Linton teaches public international law and specialised options such as international criminal law, the international law of armed conflict, international human rights law, and dealing with the legacies of the past. She has been a visiting professor at universities in several countries.

Linton was awarded a Hong Kong Research Grants Council grant which led to the identification of case files at the UK National Archives in relation to Hong Kong's War Crimes Trials after the Second World War. With her research team, she also did interviews with survivors and participants of the trials and created the online Hong Kong War Crimes Trials Collection, accessible globally at http://hkwctc.lib.hku.hk/exhibits/show/hkwctc/home. Apart from publishing journal papers related to the subject, for example, Rediscovering the War Crimes Trials in Hong Kong, 1946-48 in the Melbourne Journal of International Law, she also published Hong Kong's War Crimes Trials, published by Oxford University Press in September 2013. The South China Morning Post wrote a major article on this in 2013. She has also spoken around the world about her work in the UK, Hong Kong, China and Australia

Her academic work has been extensively published, appearing in major publications such as the Journal of International Criminal Justice, Leiden Journal of International Law, Singapore Yearbook of International Law, Melbourne Journal of International Law, Melbourne University Law Review, Criminal Law Forum, International Review of the Red Cross, Human Rights Quarterly, and many others.
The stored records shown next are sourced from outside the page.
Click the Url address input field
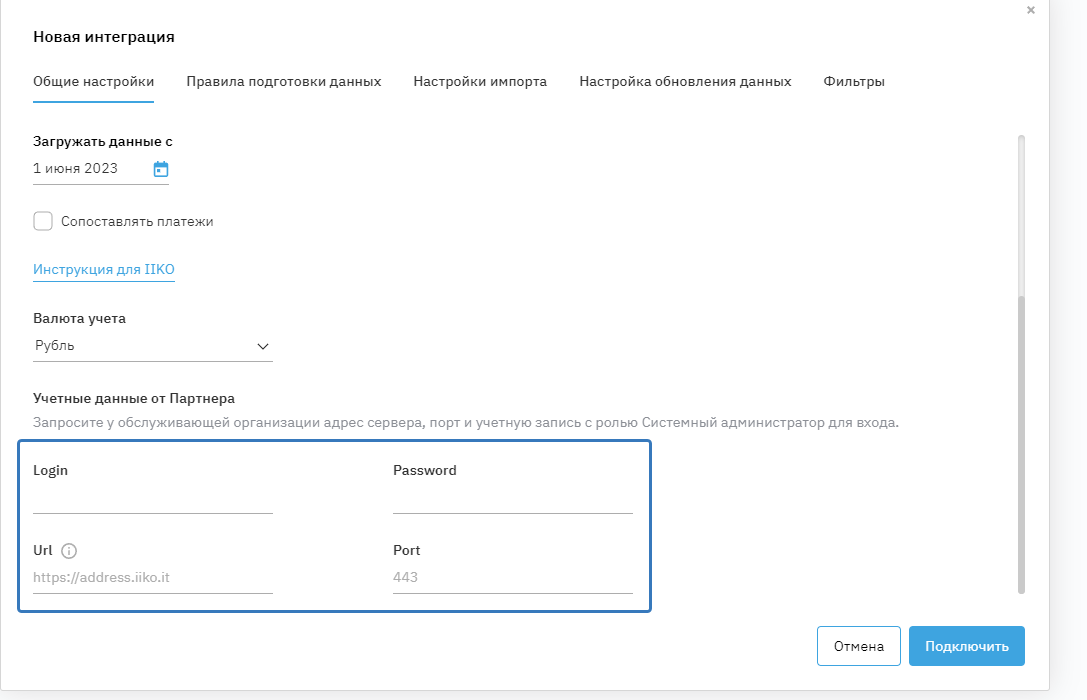1087x700 pixels. (152, 578)
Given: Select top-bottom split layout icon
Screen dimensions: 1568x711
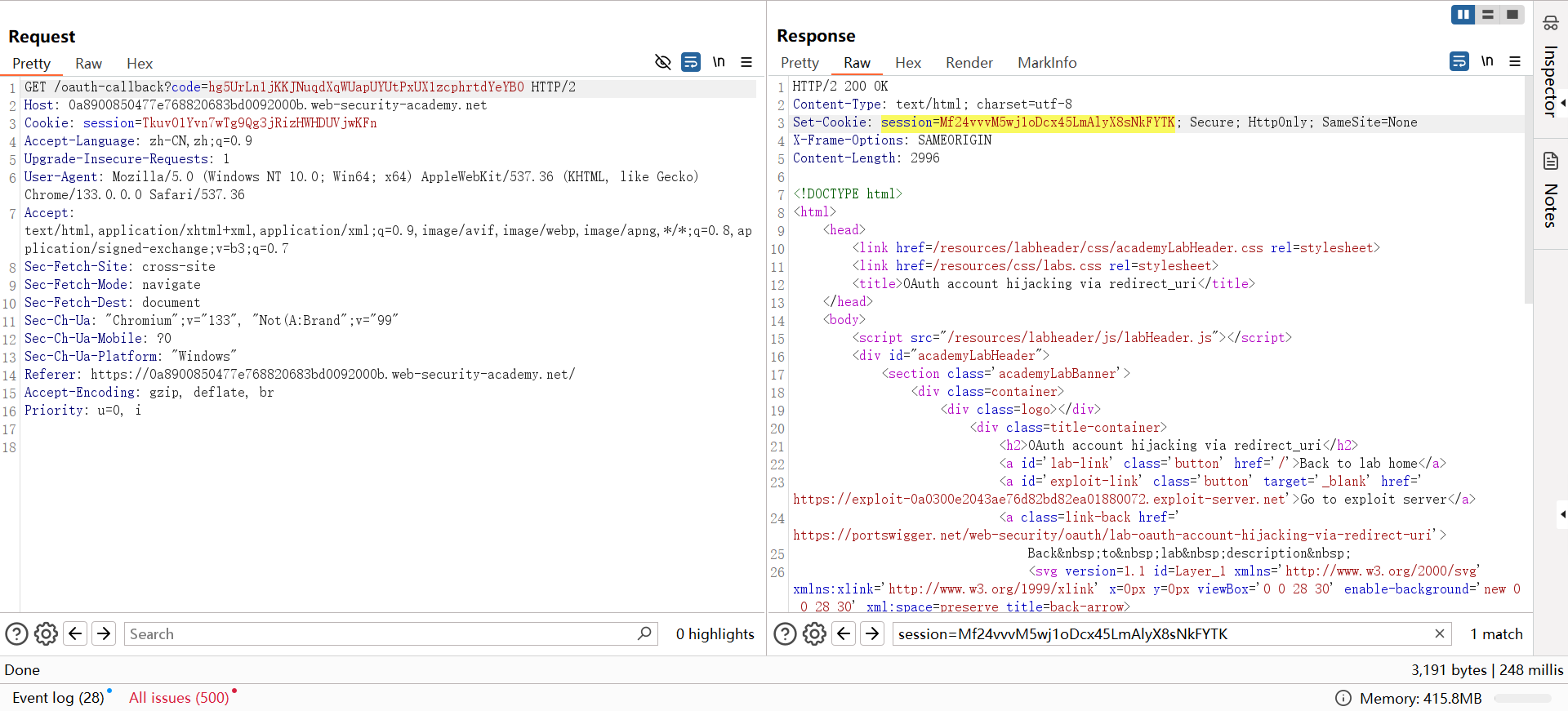Looking at the screenshot, I should [x=1488, y=15].
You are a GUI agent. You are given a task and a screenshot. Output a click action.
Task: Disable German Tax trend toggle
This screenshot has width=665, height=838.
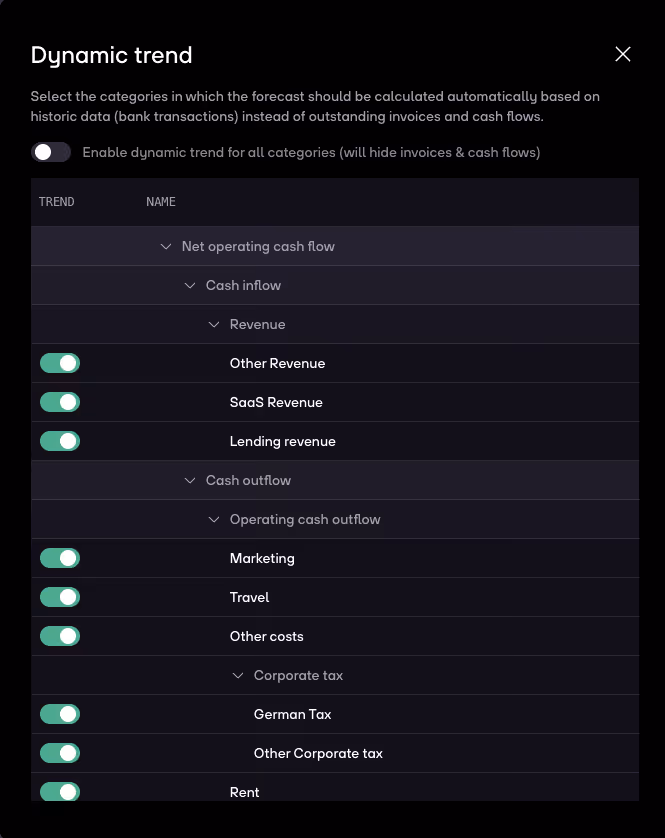(60, 714)
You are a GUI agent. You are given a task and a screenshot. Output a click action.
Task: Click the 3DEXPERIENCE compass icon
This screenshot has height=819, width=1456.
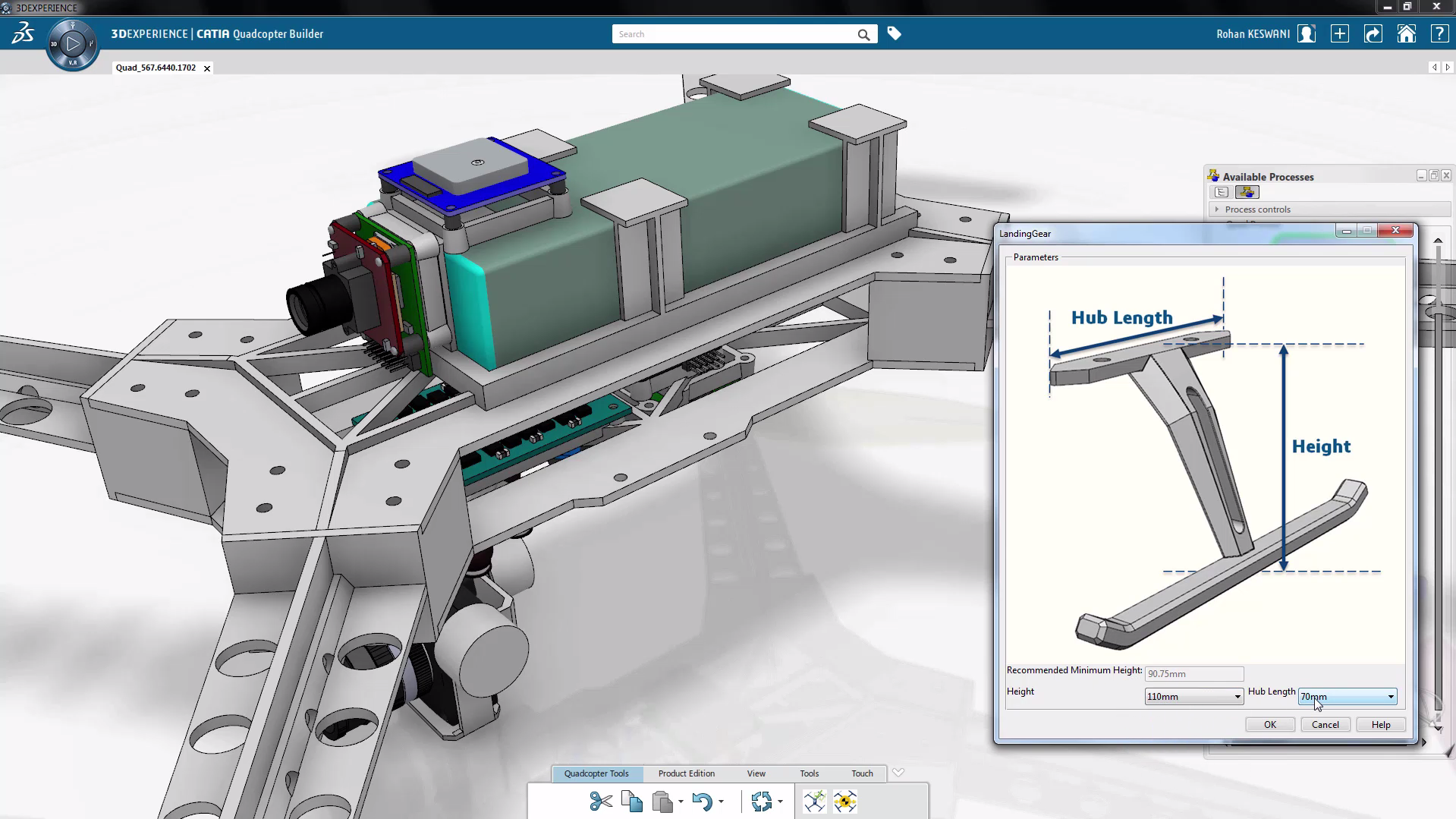click(73, 43)
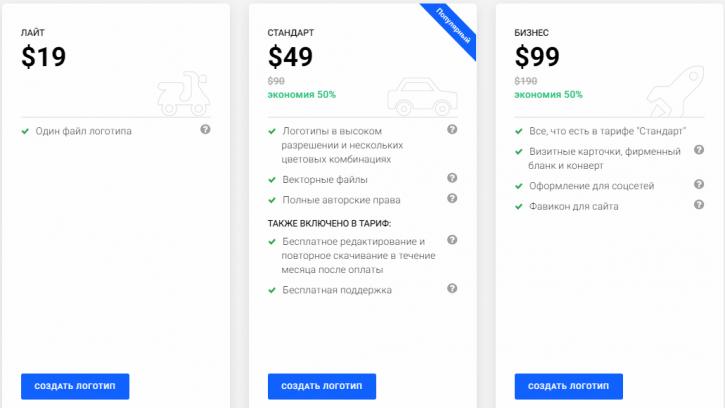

Among other selected works includes editing the Criminal Law Forum's Special Edition on the international crimes proceedings in Bangladesh, and leading with others the project on General Principles and Rules of International Criminal Procedure, published as a book by Oxford University Press in 2013.

Along with Professor Tim McCormack of Melbourne University and Professor Sandesh Sivakumaran of Cambridge University, she led the project on Asia-Pacific Perspectives on International Humanitarian Law published by Cambridge University Press in 2019.